▶ _Exercise aim_: Copy every one of these lines word for word, with nothing changed.

▶ _Lines for locating described items_:
——
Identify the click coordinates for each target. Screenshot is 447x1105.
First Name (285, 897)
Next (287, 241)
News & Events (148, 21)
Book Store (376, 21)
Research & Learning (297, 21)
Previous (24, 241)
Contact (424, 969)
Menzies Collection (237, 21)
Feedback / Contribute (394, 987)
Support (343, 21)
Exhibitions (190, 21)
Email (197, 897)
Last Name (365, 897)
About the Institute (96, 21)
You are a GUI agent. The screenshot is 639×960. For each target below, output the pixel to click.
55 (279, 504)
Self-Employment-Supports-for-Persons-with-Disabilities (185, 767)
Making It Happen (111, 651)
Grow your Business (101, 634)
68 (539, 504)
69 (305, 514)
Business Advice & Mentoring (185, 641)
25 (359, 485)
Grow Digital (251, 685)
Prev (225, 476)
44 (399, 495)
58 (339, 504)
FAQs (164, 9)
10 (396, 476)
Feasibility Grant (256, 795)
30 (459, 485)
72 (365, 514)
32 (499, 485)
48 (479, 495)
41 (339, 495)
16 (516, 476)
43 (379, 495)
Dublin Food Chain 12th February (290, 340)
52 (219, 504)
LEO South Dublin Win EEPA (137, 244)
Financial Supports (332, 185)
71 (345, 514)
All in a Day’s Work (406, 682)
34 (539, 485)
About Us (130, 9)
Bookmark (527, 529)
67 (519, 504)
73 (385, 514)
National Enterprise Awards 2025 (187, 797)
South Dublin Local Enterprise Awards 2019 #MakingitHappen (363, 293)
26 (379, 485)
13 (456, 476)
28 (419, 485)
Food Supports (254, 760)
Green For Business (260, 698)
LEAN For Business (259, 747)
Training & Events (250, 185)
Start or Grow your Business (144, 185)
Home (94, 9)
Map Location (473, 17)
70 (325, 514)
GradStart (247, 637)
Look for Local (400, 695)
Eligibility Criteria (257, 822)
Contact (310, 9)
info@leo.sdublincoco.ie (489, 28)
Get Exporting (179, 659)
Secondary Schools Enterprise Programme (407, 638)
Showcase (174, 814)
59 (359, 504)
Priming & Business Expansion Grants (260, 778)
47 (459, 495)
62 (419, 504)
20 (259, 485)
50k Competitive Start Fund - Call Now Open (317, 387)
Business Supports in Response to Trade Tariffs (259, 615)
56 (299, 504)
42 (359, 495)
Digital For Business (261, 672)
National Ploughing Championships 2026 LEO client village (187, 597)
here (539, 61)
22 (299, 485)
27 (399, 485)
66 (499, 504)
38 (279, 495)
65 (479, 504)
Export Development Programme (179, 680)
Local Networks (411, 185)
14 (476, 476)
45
——
▶ _The solution_:
Identify the click coordinates for each target. Screenshot is 447x1105.
First Name (285, 897)
Next (287, 241)
News & Events (148, 21)
Book Store (376, 21)
Research & Learning (297, 21)
Previous (24, 241)
Contact (424, 969)
Menzies Collection (237, 21)
Feedback / Contribute (394, 987)
Support (343, 21)
Exhibitions (190, 21)
Email (197, 897)
Last Name (365, 897)
About the Institute (96, 21)
You are a GUI agent. The screenshot is 639×960. For each target below, output the pixel to click.
55 (279, 504)
Self-Employment-Supports-for-Persons-with-Disabilities (185, 767)
Making It Happen (111, 651)
Grow your Business (101, 634)
68 (539, 504)
69 (305, 514)
Business Advice & Mentoring (185, 641)
25 (359, 485)
Grow Digital (251, 685)
Prev (225, 476)
44 (399, 495)
58 (339, 504)
FAQs (164, 9)
10 (396, 476)
Feasibility Grant (256, 795)
30 (459, 485)
72 (365, 514)
32 (499, 485)
48 (479, 495)
41 (339, 495)
16 (516, 476)
43 (379, 495)
Dublin Food Chain 12th February (290, 340)
52 (219, 504)
LEO South Dublin Win EEPA (137, 244)
Financial Supports (332, 185)
71 (345, 514)
All in a Day’s Work (406, 682)
34 (539, 485)
About Us (130, 9)
Bookmark (527, 529)
67 (519, 504)
73 (385, 514)
National Enterprise Awards 2025 (187, 797)
South Dublin Local Enterprise Awards 2019 #MakingitHappen (363, 293)
26 (379, 485)
13 (456, 476)
28 (419, 485)
Food Supports (254, 760)
Green For Business (260, 698)
LEAN For Business (259, 747)
Training & Events (250, 185)
Start or Grow your Business (144, 185)
Home (94, 9)
Map Location (473, 17)
70 (325, 514)
GradStart (247, 637)
Look for Local (400, 695)
Eligibility Criteria (257, 822)
Contact (310, 9)
info@leo.sdublincoco.ie (489, 28)
Get Exporting (179, 659)
Secondary Schools Enterprise Programme (407, 638)
Showcase (174, 814)
59 (359, 504)
Priming & Business Expansion Grants (260, 778)
47 (459, 495)
62 (419, 504)
20 (259, 485)
50k Competitive Start Fund - Call Now Open (317, 387)
Business Supports in Response to Trade Tariffs (259, 615)
56 (299, 504)
42 (359, 495)
Digital For Business (261, 672)
National Ploughing Championships 2026 LEO client village (187, 597)
here (539, 61)
22 (299, 485)
27 (399, 485)
66 (499, 504)
38 (279, 495)
65 (479, 504)
Export Development Programme (179, 680)
Local Networks (411, 185)
14 (476, 476)
45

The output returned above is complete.